WHAT TO DO: Report every line in the records below that contains the word "Open", copying each line in full. Case matters.

RECORDS SHOWN:

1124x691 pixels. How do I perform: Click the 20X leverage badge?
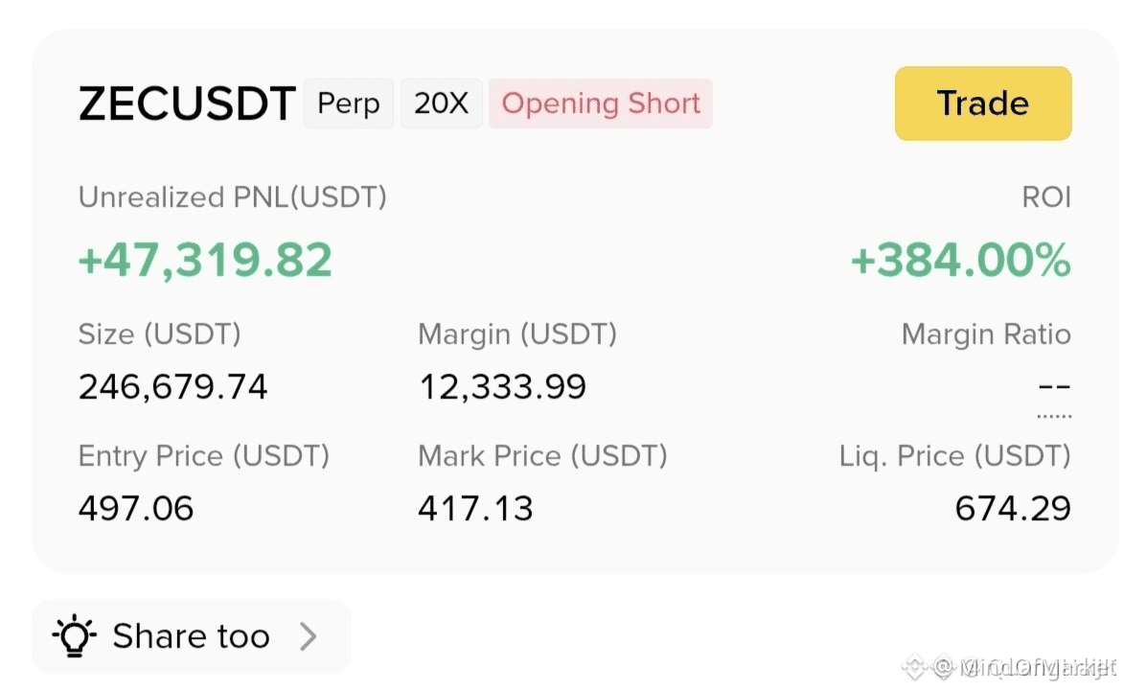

* * *

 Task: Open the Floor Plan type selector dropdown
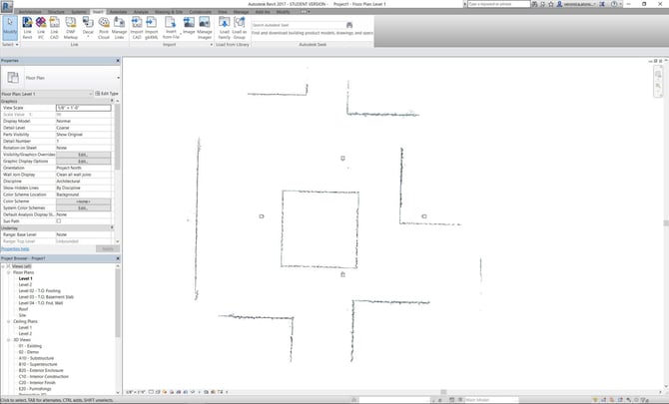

---

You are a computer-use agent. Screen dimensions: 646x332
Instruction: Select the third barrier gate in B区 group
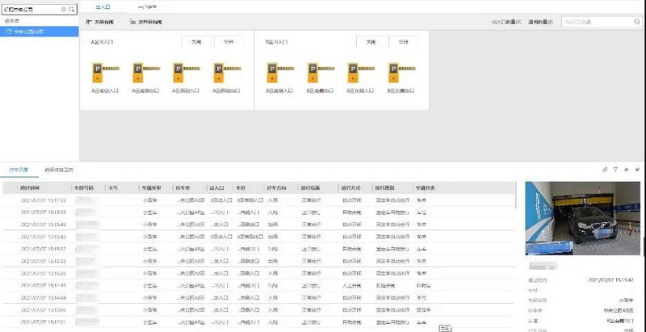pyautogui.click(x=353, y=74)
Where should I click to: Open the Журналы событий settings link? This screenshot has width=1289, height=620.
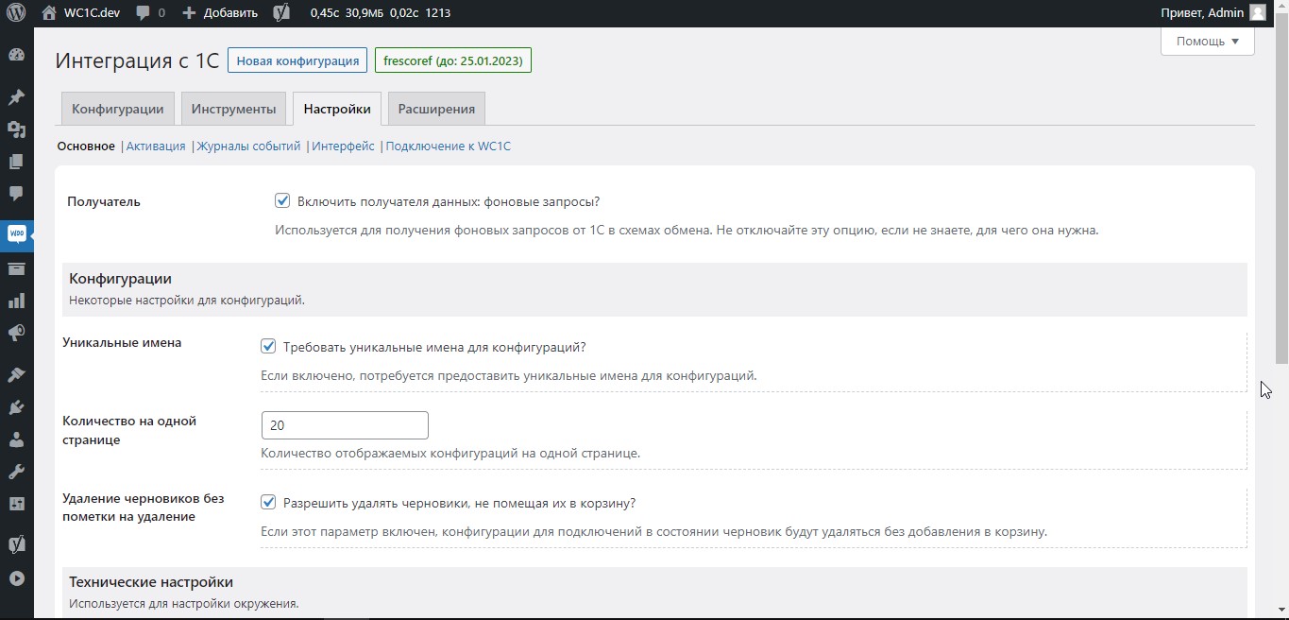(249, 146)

RESULT:
 Task: Open the Floor Plan type selector dropdown
Where should I click to: Open the Журналы событий settings link? This screenshot has width=1289, height=620.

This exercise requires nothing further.